Videos from CP typically engage fans of all NBA teams to like, share, or click through video content shared on social media, and Patel has kept a close eye on where the market is shifting in terms of what his viewers enjoy watching.

“At ClutchPoints, I’ve definitely noticed trends of higher performing :30 videos compared to 2-3 minute video campaigns,” Patel continued. “Depending on the way the video is produced, it is optimized for CTR (click-through rate), view, comments, etc.”

This trend Patel noticed follows the same findings the IAB Research Lab found in their case study presentation on digital video advertising. The study determined that 30 second ads had the “highest likelihood of being shared online,” (slide 7) among many other beneficial effects.

Additionally, Goodrich et al. noted how “longer advertisements were associated with lower feelings of intrusiveness, which positively affected brand attitude and purchase intention (good for advertisers) and site attitude or revisit intention (good for Web site owners)” (p. 48). Impressively, CP has found ways to make videos around 5 seconds long succeed in breaking through to their audience. A recent example is the “Share if you believe Lebron James will become the G.O.A.T” video posted near the end of August. This video raked in 3-7 times more views than most other videos shared on CP, and it is only 6 seconds long.

“The way we got 3-7 times was taking all fanbases into account,” Patel explained. “We not only focused on LeBron fans but we wanted our fans to have an emotional connection to the video graphic in general. We used hype (of him passing someone on the list), recognition (graphics of legends he passed) and text that prompted people to share and viralize the content.”

The Future:

Clearly, CP can adapt their video production skills to many forms and lengths, ensuring their audience is entertained. But as this industry changes, the way people consume sports media changes concurrently. According to some statistics in the “The State of Online Video” Powerpoint presentation, they say among 18-34 year olds, more than 66% of them view online videos together in the same setting, and this age group is very well CP’s target audience. Fortunately, CP prioritizes quality content when creating videos, so simultaneous viewing is enjoyable in all regards.

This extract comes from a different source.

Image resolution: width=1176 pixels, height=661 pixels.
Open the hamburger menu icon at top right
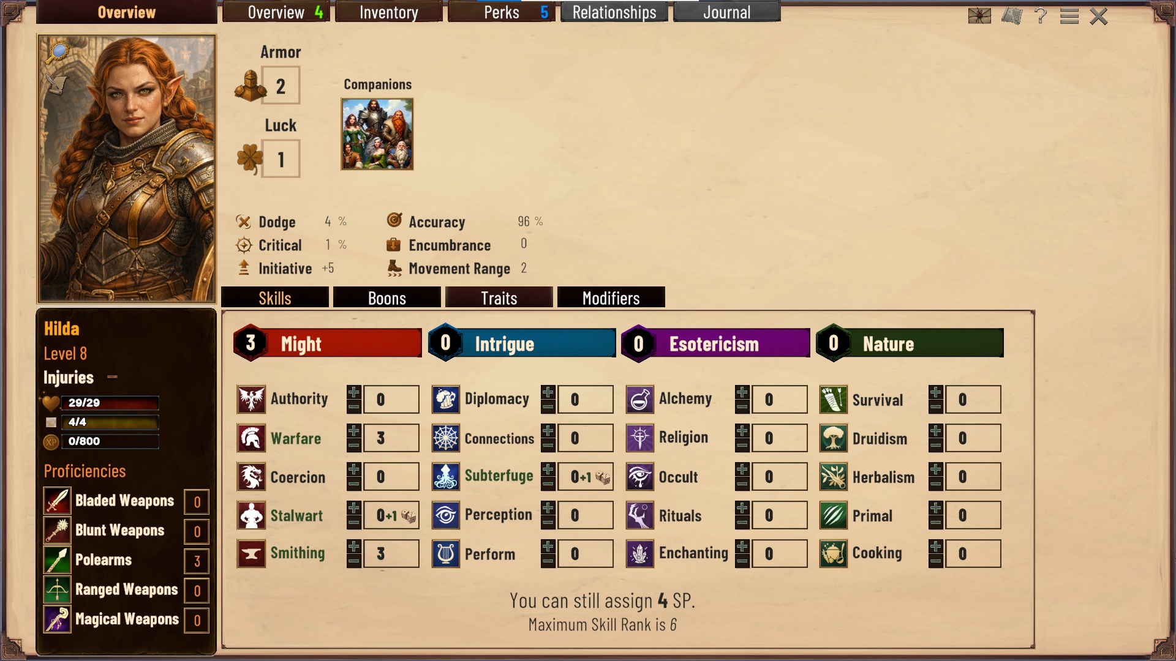click(1069, 16)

“For each video, we want to engage all our viewers, regardless of if they’re watching together,” Reagan noted. “If the quality of the content is high enough, the rest will take care of itself.”

As far as looking on the horizon, CP is a humble start up always looking for ideas in and outside the company. Every employee can make as big of an impact as they desire, and the young workers at CP always have open ears to advice on where the industry will move forward. When I mentioned Shaw and Frier’s article on Bloomberg that detailed Facebook’s plan to attract Youtube’s base users by allowing content creators to use copyright music in their videos, Patel was intrigued.

“Copyright with music is an obvious issue for us,” Patel said. “The more epic and relevant the music, is the more we can viralize the content. This will be very helpful in providing our fans with relevant hype music on top of highlights as trending news happens.”

Overall, CP will likely continue to grow as a news/media company. Although they primary gain revenue from advertising, Eytan Elbaz, an esteemed American entrepreneur, recently came on board as one of CP’s primary investors, so exciting opportunities are ahead. This allows CP to venture into pursuing other multimedia projects, such as producing more original content, an animated video series, and creating more brand synergy. CP hopes to remain on the path of growth they have been on these past few years, as the industry can be unpredictable and hard to pinpoint exactly what works in the preproduction process of videomaking.


Elin, L. (2015). Business models and revenue models in the U.S. media. Retrieve from Blackboard

Goodrich, K., Schiller, S. Z., & Galletta, D. (2015). Consumer reactions to intrusiveness of online-video advertisements. Journal of Advertising Research, 55(1), 37–50.

Millward Brown & Dynamic Logic. (2008) IAB research case study on digital video advertising effectiveness. Interactive Advertising Bureau, Retrieved from

Patel, N. (2017, September 11). Personal communication.

Reagan, D. (2017, September 1). Personal communication.